Segment Start: Data for the task

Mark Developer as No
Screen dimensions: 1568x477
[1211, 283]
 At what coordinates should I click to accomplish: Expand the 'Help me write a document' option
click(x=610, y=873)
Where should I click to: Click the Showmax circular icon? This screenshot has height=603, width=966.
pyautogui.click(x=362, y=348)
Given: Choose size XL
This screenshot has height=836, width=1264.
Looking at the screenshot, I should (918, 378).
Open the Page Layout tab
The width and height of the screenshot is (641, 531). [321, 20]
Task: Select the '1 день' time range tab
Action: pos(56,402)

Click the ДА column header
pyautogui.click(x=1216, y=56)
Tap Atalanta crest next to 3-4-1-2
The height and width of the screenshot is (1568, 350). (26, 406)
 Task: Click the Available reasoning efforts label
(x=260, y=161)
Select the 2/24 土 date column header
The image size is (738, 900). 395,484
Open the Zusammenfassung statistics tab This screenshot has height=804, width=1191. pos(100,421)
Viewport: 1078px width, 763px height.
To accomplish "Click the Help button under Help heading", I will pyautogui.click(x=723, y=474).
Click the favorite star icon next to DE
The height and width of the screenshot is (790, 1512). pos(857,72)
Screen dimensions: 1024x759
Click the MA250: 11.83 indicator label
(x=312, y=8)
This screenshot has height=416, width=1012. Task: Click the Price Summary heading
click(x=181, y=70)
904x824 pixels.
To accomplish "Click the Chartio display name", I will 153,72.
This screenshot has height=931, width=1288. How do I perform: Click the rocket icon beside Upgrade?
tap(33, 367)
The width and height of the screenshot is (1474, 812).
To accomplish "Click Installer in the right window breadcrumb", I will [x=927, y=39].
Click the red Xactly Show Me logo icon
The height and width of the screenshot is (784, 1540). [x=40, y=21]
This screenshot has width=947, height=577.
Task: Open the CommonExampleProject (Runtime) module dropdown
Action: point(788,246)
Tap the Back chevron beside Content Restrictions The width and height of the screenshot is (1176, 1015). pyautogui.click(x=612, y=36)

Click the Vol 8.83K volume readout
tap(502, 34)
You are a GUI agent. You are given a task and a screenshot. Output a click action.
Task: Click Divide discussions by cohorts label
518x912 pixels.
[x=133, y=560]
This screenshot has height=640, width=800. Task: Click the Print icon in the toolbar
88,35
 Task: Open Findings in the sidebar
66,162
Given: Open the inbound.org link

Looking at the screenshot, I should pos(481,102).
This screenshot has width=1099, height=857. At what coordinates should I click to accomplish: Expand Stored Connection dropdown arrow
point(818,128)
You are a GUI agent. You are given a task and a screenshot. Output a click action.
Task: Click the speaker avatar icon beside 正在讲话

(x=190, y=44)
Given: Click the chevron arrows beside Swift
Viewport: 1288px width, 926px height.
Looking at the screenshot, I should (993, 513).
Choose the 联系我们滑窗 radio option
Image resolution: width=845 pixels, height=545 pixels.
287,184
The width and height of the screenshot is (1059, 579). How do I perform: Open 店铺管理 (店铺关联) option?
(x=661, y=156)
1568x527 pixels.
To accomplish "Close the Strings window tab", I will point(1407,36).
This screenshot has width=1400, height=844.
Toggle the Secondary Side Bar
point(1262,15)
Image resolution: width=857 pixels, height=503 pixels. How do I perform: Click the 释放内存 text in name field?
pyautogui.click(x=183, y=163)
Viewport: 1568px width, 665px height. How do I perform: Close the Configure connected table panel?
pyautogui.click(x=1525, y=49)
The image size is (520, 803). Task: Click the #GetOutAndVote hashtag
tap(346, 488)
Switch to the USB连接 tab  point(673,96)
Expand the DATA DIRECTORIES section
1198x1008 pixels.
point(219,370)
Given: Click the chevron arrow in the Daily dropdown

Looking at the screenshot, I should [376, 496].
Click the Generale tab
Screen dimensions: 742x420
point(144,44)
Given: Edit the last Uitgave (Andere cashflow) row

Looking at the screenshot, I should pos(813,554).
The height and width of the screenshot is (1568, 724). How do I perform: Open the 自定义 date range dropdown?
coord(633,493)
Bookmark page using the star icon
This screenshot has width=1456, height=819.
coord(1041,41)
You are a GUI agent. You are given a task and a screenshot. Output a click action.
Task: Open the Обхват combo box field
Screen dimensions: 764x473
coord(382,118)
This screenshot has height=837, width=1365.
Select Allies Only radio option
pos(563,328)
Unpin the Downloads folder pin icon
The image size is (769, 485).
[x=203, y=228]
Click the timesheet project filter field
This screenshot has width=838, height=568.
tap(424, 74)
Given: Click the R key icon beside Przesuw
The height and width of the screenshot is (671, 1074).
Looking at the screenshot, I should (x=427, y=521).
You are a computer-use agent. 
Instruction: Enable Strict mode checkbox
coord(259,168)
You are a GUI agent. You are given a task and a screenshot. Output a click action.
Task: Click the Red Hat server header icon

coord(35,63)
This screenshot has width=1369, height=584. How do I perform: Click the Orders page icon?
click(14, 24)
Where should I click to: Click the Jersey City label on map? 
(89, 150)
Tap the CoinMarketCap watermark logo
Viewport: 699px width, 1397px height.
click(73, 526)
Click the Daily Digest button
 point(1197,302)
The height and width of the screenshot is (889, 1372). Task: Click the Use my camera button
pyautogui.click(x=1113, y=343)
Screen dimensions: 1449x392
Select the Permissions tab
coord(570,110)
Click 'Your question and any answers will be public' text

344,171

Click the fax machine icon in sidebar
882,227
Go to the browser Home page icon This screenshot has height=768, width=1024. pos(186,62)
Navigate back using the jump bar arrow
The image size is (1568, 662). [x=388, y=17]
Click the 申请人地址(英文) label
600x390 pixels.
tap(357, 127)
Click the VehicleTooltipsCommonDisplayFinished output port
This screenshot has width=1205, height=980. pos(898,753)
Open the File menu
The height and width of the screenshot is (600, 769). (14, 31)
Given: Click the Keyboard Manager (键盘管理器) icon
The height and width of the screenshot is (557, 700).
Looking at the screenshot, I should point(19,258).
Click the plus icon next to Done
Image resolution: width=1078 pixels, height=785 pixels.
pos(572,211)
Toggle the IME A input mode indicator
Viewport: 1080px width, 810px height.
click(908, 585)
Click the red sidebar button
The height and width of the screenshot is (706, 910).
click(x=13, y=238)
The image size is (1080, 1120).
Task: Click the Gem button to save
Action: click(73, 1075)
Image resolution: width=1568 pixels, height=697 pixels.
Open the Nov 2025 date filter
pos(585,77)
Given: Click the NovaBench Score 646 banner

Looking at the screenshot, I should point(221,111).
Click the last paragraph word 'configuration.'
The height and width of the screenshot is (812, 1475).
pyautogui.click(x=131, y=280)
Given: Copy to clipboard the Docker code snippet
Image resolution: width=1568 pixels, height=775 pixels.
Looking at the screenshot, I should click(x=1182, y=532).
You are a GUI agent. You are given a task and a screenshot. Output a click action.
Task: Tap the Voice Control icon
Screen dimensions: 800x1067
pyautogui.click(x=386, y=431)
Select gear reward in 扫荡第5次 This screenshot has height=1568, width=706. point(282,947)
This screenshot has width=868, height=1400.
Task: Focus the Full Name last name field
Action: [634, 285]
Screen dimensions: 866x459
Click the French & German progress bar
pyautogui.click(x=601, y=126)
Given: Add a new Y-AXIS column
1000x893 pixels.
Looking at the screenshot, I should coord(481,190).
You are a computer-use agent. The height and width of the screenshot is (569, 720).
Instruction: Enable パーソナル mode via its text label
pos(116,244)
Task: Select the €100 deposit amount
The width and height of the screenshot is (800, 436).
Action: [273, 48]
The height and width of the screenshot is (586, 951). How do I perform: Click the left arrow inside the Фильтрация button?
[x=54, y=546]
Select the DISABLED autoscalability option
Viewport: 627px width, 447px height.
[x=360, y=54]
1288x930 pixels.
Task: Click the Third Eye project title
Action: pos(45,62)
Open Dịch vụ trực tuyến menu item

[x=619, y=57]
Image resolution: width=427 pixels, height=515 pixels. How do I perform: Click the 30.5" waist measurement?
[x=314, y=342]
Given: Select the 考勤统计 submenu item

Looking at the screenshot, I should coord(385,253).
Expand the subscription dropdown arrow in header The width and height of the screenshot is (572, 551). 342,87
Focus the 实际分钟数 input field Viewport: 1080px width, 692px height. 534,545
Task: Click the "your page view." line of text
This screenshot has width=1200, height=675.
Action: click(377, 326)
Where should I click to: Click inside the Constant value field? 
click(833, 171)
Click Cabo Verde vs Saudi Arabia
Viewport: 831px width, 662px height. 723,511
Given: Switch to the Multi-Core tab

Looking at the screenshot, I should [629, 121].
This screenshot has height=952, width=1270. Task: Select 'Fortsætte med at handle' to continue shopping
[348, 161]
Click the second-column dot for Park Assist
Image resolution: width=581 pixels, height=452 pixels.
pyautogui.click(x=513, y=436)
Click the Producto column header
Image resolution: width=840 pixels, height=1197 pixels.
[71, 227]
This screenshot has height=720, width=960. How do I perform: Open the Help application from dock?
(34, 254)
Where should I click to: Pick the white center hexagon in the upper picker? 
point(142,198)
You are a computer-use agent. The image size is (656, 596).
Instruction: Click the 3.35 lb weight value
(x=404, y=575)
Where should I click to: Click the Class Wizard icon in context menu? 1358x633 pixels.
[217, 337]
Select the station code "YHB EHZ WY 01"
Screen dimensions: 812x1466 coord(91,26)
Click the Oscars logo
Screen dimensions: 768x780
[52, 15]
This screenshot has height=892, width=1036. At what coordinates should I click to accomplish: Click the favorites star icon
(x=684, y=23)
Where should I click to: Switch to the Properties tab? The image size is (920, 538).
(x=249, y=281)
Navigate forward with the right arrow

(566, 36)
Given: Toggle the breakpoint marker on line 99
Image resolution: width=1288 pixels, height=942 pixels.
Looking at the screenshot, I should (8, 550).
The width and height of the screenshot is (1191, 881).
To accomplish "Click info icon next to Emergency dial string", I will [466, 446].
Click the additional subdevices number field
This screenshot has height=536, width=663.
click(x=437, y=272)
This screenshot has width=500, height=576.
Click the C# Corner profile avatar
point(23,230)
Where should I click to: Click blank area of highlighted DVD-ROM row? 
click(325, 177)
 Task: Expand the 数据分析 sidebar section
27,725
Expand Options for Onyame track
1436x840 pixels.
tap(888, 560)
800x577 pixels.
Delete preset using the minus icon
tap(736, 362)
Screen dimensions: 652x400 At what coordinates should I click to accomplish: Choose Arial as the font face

Segment End: Data for the task

Check each line above for the word "window" and give the number of lines that have it, nothing else.

2